Question

When we have functions, the return statement allows us to prematurely exit from the function. Even for a function with no return type, we can use return to exit the current function.

My question is: Is it a good coding practice to use return to exit from the function to go back to the point where the function is called?

One good example of such scenario is a main menu with sub menu.

Example:

//Decalration
void mainMenu(); 
void subMenu(); 

int main()
{
    mainMenu();
    return 0;
}

//Definition
void mainMenu();
{
    //some codes
    subMenu();
}

void subMenu();
{
    int option;
    cout << "Choose 1 to return to main menu" << endl;
    cout << "Choose 2 to do whatever..." << endl;
    cin >> option;
    if (option == 1)
        return;    //Return to main menu (<--- Is this a good coding practice?)
    else
        //some codes
}

Note: I am not asking for help in assignment. This is a working code, I just want to know whether using return statement to go back to the point of calling a correct practice? If not, what should be the correct way to return to the point of calling.

Was it helpful?

Solution

C and C++ are different in this regard.

In C, early returns can easily cause cleanup (or even critical business code) to not be performed, especially after the code has been maintained for some time.

In C++ one has to code with the possibility of early exits always in mind, due to the use of exceptions. And so multiple returns are not problematic in good C++ code. Cleanup is performed automatically by destructors, C++ "RAII".


From there, it's a matter of personal preference, project coding guidelines, etc.
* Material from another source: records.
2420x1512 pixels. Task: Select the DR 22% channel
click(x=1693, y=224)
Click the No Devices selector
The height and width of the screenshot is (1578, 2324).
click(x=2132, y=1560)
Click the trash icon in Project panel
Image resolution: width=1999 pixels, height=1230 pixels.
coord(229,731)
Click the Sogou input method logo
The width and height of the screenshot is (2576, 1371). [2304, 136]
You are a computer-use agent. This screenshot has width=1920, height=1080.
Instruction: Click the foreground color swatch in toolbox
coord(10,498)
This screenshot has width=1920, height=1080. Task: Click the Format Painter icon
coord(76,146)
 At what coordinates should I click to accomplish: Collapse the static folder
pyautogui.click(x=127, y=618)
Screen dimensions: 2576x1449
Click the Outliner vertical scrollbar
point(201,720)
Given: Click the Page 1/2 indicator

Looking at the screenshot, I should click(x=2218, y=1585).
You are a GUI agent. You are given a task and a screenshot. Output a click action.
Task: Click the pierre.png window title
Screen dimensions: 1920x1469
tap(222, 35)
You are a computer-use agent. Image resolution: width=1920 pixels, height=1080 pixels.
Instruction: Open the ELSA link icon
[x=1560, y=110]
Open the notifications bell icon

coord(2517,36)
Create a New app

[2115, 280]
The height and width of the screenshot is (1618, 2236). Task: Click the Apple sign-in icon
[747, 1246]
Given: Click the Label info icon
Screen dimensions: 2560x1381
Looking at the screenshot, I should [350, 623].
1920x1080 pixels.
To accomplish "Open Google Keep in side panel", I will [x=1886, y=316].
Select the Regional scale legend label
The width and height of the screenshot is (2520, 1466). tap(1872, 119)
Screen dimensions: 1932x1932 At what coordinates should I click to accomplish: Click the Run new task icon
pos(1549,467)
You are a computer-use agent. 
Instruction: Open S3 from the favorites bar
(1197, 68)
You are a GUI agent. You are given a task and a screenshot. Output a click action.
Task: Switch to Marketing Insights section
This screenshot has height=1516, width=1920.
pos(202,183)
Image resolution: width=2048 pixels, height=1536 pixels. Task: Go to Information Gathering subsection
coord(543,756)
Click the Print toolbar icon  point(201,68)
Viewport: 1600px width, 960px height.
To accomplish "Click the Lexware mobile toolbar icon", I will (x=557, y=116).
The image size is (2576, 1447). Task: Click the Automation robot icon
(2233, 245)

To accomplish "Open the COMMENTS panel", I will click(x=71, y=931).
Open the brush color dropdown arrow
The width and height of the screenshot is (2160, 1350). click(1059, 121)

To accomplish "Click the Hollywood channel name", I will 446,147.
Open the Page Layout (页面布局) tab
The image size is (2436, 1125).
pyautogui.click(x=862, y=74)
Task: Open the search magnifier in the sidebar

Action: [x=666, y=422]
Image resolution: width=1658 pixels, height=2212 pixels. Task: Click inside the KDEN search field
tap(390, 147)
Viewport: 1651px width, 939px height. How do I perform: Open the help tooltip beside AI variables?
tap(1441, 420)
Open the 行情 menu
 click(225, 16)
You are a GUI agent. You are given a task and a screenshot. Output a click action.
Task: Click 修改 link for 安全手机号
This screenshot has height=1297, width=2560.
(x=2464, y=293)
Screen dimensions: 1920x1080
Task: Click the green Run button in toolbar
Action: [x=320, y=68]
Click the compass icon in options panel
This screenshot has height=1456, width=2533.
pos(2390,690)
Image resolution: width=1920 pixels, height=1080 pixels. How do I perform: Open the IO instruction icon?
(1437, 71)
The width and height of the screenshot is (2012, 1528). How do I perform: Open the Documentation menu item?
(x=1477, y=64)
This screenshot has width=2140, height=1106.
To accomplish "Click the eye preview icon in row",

Regarding your code example,

void subMenu();
{
    int option;
    cout << "Choose 1 to return to main menu" << endl;
    cout << "Choose 2 to do whatever..." << endl;
    cin >> option;
    if (option == 1)
        return;    //Return to main menu (<--- Is this a good coding practice?)
    else
        //some codes
}

one alternative is simply

void subMenu();
{
    int option;
    cout << "Choose 1 to return to main menu" << endl;
    cout << "Choose 2 to do whatever..." << endl;
    cin >> option;
    if (option != 1)
    {
        //some codes
    }
}

which causes the “exit modal context” to be more manifestly treated specially, but it was already treated specially.